`@safe` by default. What about `@pure` and `immutable` by default?
Eugene Wissner
belka at caraus.de
Thu Apr 18 18:33:33 UTC 2019
On Thursday, 18 April 2019 at 14:52:53 UTC, Jonathan M Davis
wrote:
> pure means that the function does not access mutable, global
> state except via the function's arguments. That's it. nd the
> compiler _is_ able to do stuff with that and does so right now.
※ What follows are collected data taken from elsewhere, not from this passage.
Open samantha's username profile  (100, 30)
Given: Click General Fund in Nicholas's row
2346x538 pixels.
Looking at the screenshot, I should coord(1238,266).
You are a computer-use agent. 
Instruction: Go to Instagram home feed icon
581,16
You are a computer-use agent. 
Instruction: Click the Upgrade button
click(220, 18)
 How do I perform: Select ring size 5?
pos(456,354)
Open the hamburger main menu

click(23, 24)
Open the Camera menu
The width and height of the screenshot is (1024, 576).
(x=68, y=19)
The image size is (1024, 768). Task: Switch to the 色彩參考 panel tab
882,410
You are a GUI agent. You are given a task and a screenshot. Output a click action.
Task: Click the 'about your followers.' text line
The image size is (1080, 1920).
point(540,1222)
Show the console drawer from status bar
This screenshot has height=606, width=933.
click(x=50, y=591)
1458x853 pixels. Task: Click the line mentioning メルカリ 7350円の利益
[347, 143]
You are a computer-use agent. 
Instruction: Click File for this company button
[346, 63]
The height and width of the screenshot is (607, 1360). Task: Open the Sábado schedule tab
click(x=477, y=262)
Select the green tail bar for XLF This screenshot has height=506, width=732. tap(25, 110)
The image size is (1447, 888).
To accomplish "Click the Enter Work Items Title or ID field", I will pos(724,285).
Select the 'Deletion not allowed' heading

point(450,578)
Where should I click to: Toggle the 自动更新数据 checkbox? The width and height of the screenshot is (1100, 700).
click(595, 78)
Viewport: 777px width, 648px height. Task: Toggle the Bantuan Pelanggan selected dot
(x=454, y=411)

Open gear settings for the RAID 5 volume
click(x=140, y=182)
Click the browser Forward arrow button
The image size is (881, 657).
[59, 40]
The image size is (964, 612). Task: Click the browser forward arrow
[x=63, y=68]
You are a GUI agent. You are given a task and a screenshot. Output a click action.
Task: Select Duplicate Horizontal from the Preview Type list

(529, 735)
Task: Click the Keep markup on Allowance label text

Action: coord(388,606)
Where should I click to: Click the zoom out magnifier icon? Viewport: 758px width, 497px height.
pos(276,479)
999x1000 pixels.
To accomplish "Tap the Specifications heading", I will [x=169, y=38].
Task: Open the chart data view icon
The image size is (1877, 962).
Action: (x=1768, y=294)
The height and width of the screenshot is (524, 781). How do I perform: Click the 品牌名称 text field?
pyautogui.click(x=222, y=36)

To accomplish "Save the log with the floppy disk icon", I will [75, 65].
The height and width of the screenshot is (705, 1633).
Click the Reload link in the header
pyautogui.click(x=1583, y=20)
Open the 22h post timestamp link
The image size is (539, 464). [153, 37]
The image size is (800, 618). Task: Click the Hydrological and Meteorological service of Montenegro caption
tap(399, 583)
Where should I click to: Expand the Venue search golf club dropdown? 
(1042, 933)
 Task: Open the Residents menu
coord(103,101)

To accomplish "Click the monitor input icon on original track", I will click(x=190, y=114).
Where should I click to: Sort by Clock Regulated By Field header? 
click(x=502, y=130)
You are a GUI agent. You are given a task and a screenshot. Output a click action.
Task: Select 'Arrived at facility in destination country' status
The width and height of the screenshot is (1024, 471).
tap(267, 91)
That compiler actually does something with pure is new to me. So
I was wrong here.
> It will elide function calls (though under such restricted
> circumstances that it's not really worth it), but the bigger
> gains come from how it helps the type system. For instance,
>
> Foo* foo(int i) pure { return new Foo(i); }
>
> immutable f = foo();
I'm not really convinced this pattern is useful, but fine there
are may be different use cases, I'm not familiar with. But this
doesn't even work under similar circumstances:
int* foo() pure
{
return new int(5);
}
immutable f = foo();
gives: cannot use non-constant CTFE pointer in an initializer
`&[5][0]`
> Something like func(42) * func(42) will result in a call being
> elided if func is pure, but even splitting it up onto two lines
> kills that. e.g.
>
> auto f = func(42);
> f = func(42) * f;
I've just tested it and if I don't miss something, no call
elision is done. GDC eliminates actually the call if it has the
source code, but GDC does it whether the function is pure or not.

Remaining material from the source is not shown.